Dieser Unterschied wird nur dann deutlich, wenn man bereits weiß, dass man die rohe Log-Nutzlast überprüfen muss.
Vorschlag (nur Dokumentation / UX)
Ich schlage keine Verhaltensänderung für OmniAuth oder die CSRF-Behandlung vor.

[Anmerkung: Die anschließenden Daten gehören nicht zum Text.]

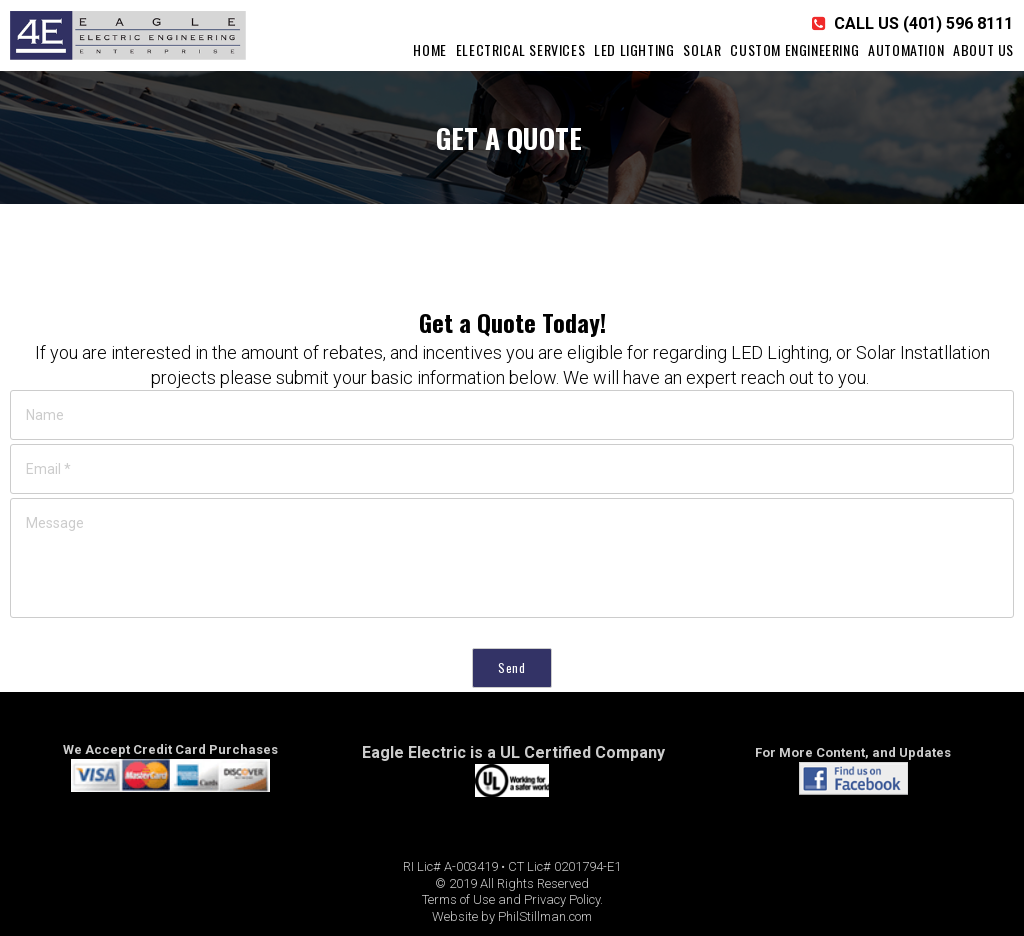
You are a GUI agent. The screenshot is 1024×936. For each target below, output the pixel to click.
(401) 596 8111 (958, 23)
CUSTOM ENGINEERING (794, 49)
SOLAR (702, 49)
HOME (429, 49)
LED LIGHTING (634, 49)
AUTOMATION (906, 49)
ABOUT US (983, 49)
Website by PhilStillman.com (512, 916)
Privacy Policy (562, 899)
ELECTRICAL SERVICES (520, 49)
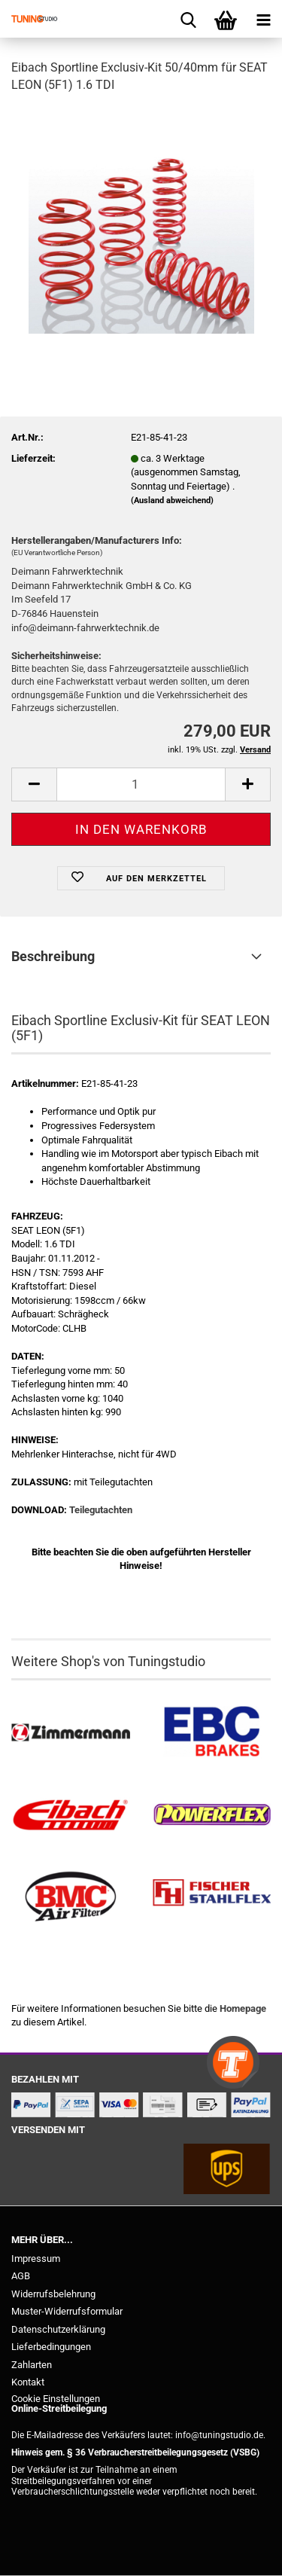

Es wäre hilfreich, wenn die Dokumentation oder die Fehlerbehebung ausdrücklich darauf hinweisen würde, dass:
\t•\tcsrf_detected der Endfehler für mehrere vorgelagerte IdP-Ergebnisse sein kann
\t•\teinschließlich expliziter Benutzeraktionen wie Abbruch oder Verweigerung der Zustimmung
\t•\tund dass Administratoren Admin → Logs → env / params überprüfen sollten, um diese Fälle zu unterscheiden
Dies würde es Betreibern erleichtern:
\t•\tAnmeldefehler korrekt zu diagnostizieren
\t•\tunnötige Konfigurationsänderungen zu vermeiden
\t•\tund Benutzern genaue Anweisungen zu geben („Sie haben abgebrochen / Zustimmung verweigert“ vs. „Ihr Browser hat Cookies blockiert“).
Kontext
Zur Klarstellung: Dies ist getrennt von dem bestätigten Problem mit dem iOS In-App-Browser, das im verlinkten Thema diskutiert wird. In diesem Fall erreicht der IdP nie den Punkt der Benutzerzustimmung, während hier der IdP explizit die Absicht des Benutzers meldet.
Beide sehen auf UI-Ebene ähnlich aus, es sei denn, die Protokolle werden untersucht.
Vielen Dank fürs Lesen – dies wird hauptsächlich als Klarstellung der Dokumentation/Datenpunkt für andere veröffentlicht, die OIDC in Umgebungen mit vielen Studenten betreiben, in denen diese Fälle häufig auftreten.
Gerne stelle ich anonymisierte Beispiele zur Verfügung, falls dies nützlich ist.